Dec 8, 2016 (San Diego) Astronaut John Glenn died at the age of 95. He was the first American to achieve orbital flight. This mission was launched on August 27, 1961, and it was the first mission to use an Atlas rocket. The previous missions used Redstone rockets which had less thrust.
Here is where the connection to San Diego. Those Atlas rockets were built in San Diego. They were used by both the Space Program, both the Mercury Program, which John Glenn was part off, and it was a response to Yury Gagarin achieving orbital flight a few months before.
This was the height of the cold war, and the Soviet Union took an early lead in the race to space. Gagarin’s flight shocked the nation and President John F Kennedy vowed to put humans on the moon before the end of the decade. This was a decade filled with both successful and unsuccessful flights, and the loss of some Astronauts.

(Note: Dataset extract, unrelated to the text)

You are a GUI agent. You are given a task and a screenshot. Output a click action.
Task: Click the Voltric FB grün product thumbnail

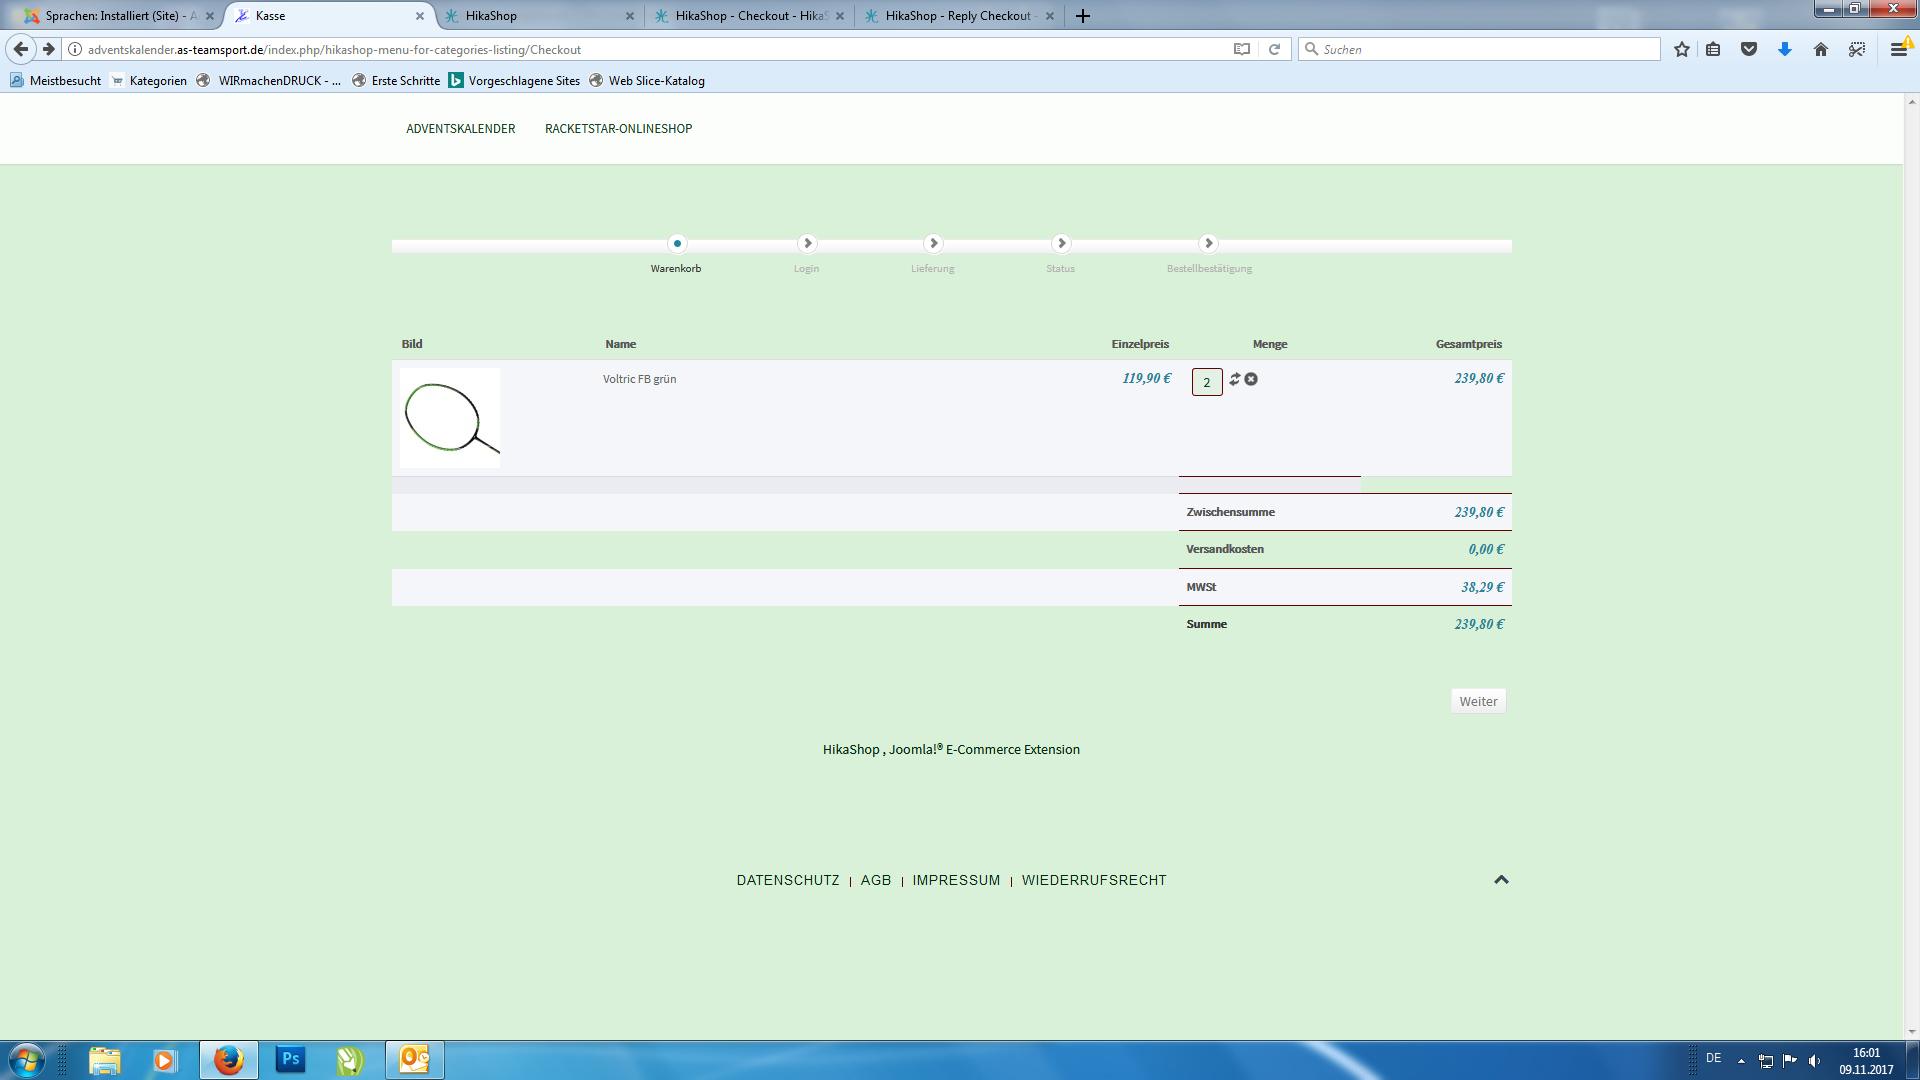point(450,418)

Friendship 7 could have ended in such a disaster. On the way back to Earth the sensors gave false readings. The heat shield seemed to be failing. It did not and Glenn was recovered off Bermuda by the USS Noa.
After his career with NASA was over, Colonel Glenn ran for the United States Senate and later flew a mission with the NASA again. This was on board the Discovery Space Shuttle at 77. Like all the astronauts from the early NASA program, Glen first few for the military. He flew 186 combat missions in World War II, and later flew in Korea and Vietnam. He made the transition from piston driven aircraft to early jets and was considered one of the best and the brightest.
His political career including three terms in the United States Senate as well as a failed bid for the White House. He flew aircraft late into his life. He has, with Neil Armstrong, Charles Lindberg, and the Wright Brothers, been enshrined into American, and indeed global, aviation history.